## Provided passage

◇ ◇ ◇ ◇ ◇ ◇ ◇

# Review RF 24-105mm F4 IS L



## ajfotofilmagem (Jun 18, 2019)




----------



## Ozarker (Jun 19, 2019)

Thanks for posting. Great review of what looks to be a really good and inexpensive (For "L") lens for walking around. I think that when I finally get an RP, I'll get this lens with it.

One other thing I found interesting was the manual focus indicator on the screen. I'm wondering whether or not that feature is exclusive to using RF mount lenses or if it will work with: (a) EF lenses, (b) legacy manual focus lenses. Anyone know?


----------



## Del Paso (Jun 19, 2019)

It can't be good, it's no Wonderful Sony.


----------



## Maximilian (Jun 19, 2019)

CanonFanBoy said:


> Thanks for posting. Great review...
> I think that when I finally get an RP, I'll get this lens with it.
> ...


100% agree here 
Great review and great value walk around lens.

◇ ◇ ◇ ◇ ◇ ◇ ◇

## Problem set
#1 From the forum thread on the RF 24-105mm lens, quote the passage starting at "Thanks for posting. Great review of" and ending at "Paso (Jun 19, 2019)".
#2 Extend the forum thread on the RF 24-105mm lens from its final post onward.

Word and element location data
◇ ◇ ◇ ◇ ◇ ◇ ◇

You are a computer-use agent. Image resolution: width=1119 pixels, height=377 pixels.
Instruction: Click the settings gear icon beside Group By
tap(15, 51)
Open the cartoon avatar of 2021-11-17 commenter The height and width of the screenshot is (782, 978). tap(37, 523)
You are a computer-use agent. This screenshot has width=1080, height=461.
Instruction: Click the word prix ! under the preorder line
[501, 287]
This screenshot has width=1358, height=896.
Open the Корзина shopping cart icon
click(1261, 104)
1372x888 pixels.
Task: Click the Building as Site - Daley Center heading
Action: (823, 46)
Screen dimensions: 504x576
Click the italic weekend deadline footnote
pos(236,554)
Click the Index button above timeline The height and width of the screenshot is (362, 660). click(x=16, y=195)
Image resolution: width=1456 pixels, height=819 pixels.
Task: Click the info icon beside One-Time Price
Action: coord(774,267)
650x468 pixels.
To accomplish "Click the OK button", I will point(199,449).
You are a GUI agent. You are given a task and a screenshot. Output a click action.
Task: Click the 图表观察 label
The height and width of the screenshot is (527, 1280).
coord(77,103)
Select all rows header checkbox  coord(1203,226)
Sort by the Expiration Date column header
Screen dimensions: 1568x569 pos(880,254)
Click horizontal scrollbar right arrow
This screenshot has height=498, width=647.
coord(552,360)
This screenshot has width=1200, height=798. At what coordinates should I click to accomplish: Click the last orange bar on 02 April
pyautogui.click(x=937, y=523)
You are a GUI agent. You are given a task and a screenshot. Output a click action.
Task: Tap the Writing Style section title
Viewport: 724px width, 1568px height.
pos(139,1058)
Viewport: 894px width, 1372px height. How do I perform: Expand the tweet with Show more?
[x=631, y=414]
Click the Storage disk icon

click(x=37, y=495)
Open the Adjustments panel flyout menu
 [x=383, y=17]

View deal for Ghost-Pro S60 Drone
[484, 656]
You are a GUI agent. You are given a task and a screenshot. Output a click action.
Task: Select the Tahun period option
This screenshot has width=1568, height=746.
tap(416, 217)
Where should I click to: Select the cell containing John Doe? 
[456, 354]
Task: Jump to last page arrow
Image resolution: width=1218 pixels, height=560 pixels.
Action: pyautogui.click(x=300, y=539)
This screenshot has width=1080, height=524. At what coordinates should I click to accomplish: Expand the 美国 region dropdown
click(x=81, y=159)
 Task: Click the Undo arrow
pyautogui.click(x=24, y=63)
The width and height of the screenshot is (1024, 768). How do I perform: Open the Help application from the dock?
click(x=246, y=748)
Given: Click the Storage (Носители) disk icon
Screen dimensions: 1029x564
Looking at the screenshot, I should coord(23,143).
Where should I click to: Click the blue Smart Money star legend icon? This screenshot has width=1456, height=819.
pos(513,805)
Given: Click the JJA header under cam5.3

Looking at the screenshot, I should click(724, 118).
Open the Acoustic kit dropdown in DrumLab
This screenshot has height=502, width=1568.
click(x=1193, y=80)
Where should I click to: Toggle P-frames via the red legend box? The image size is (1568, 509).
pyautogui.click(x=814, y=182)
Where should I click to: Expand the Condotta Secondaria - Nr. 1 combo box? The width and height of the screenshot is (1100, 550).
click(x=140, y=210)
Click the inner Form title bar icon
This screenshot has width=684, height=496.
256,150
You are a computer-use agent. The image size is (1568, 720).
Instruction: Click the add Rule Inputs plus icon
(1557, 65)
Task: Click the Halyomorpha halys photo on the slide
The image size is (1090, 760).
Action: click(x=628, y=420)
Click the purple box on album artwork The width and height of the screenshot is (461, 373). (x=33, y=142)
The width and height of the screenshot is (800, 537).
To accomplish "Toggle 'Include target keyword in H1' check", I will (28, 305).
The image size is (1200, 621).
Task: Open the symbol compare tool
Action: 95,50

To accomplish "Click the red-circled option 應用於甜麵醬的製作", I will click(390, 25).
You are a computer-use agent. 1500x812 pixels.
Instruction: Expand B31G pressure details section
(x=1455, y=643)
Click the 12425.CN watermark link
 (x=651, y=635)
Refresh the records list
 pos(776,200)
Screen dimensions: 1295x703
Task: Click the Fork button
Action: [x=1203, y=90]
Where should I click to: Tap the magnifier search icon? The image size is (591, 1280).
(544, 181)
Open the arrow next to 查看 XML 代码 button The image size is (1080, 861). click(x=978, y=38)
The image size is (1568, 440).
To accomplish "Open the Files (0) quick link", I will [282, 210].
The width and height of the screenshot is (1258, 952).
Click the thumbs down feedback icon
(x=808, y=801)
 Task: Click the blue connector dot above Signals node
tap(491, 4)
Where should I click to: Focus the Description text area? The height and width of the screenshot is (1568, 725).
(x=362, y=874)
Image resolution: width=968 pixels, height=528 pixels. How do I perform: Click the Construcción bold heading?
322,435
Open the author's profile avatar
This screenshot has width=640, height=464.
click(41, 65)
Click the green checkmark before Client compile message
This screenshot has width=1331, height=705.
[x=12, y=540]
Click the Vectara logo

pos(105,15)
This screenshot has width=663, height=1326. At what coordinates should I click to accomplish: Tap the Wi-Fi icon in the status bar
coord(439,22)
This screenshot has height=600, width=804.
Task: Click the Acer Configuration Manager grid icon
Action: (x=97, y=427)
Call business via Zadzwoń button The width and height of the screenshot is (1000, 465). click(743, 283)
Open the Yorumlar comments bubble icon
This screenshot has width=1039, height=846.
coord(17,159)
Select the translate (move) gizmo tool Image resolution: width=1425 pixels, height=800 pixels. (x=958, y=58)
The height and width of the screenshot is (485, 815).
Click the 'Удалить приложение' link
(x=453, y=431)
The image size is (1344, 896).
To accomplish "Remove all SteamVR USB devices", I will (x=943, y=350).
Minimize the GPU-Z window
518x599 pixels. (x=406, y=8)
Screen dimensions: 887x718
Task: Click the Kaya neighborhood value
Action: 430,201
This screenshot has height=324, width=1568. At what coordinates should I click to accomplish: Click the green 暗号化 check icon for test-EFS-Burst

◇ ◇ ◇ ◇ ◇ ◇ ◇

## Replies
#1
Thanks for posting. Great review of what looks to be a really good and inexpensive (For "L") lens for walking around. I think that when I finally get an RP, I'll get this lens with it.

One other thing I found interesting was the manual focus indicator on the screen. I'm wondering whether or not that feature is exclusive to using RF mount lenses or if it will work with: (a) EF lenses, (b) legacy manual focus lenses. Anyone know?


----------



## Del Paso (Jun 19, 2019)

#2
If/When I go R/RF this and the RF35 will be my first two lenses.


----------



## BillB (Jun 19, 2019)

Maximilian said:


> 100% agree here
> Great review and great value walk around lens.
> 
> If/When I go R/RF this and the RF35 will be my first two lenses.


Looks like Canon got something right.


----------



## Maximilian (Jun 19, 2019)

BillB said:


> Looks like Canon got something right.


No! Never! It‘s not a Sony! 

Honesty, it always cold be better, also the RF24-105. But what would be the tradeoffs? Size? Price?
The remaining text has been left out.